Your instructions:
Across all the records, filter for lines with the word "agent" and copy them.
[Provided material]
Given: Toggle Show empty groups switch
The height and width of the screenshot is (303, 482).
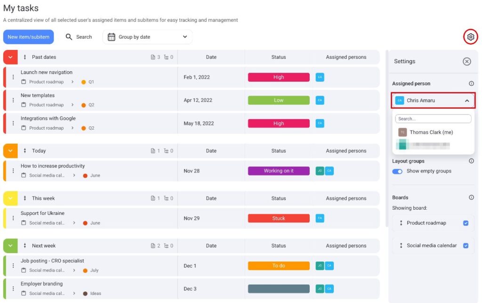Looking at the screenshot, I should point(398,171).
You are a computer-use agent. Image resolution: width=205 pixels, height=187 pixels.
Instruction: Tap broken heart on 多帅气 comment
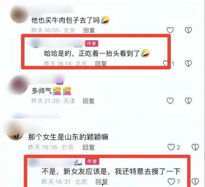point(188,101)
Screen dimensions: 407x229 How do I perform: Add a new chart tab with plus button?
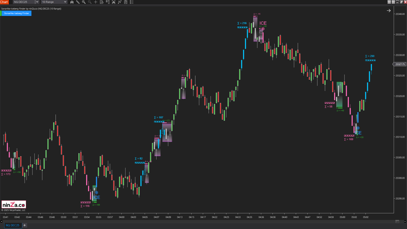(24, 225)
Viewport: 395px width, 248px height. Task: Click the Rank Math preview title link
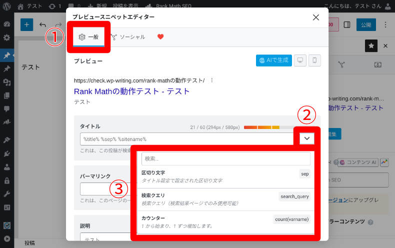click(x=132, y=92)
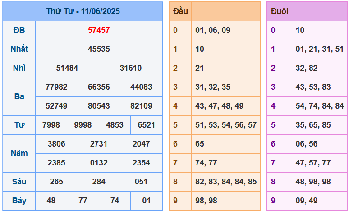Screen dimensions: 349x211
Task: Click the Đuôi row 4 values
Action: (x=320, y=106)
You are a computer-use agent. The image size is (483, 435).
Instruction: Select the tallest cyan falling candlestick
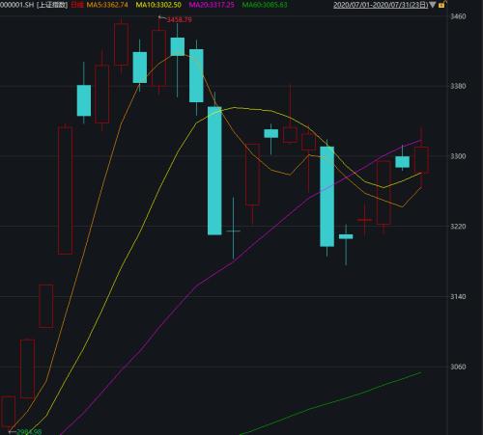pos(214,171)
[/Provided material]
[Provided material]
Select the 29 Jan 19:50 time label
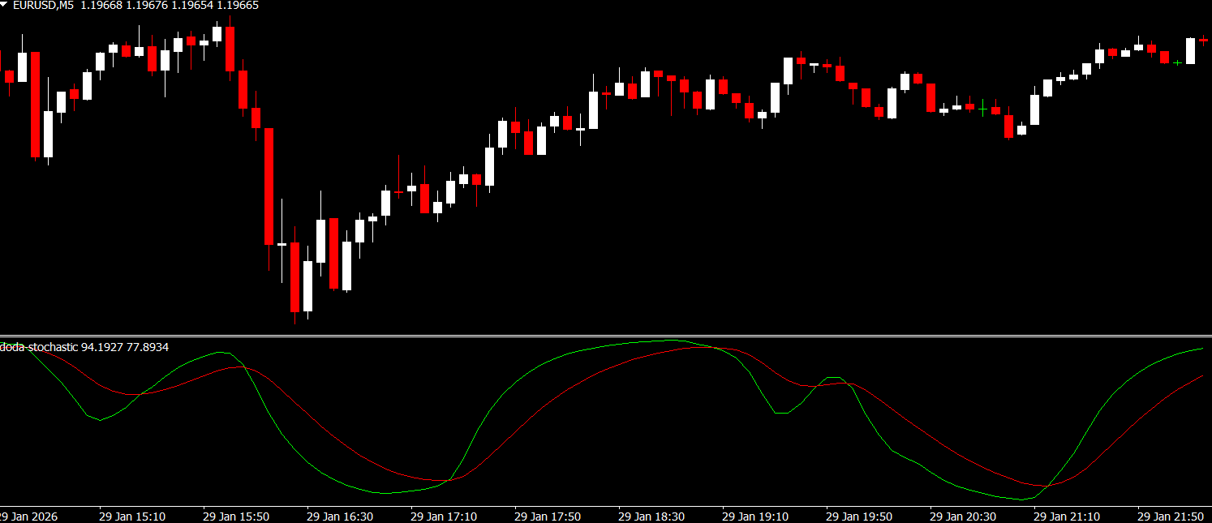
[/Provided material]
[Provided material]
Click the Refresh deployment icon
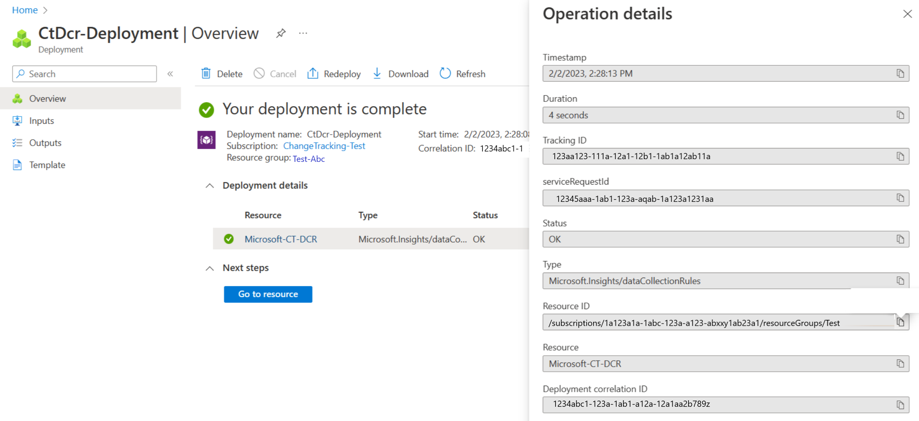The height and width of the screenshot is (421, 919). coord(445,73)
[/Provided material]
Response area:
You are a computer-use agent. Image resolution: width=205 pixels, height=187 pixels.
You are a computer-use agent. The image size is (483, 435).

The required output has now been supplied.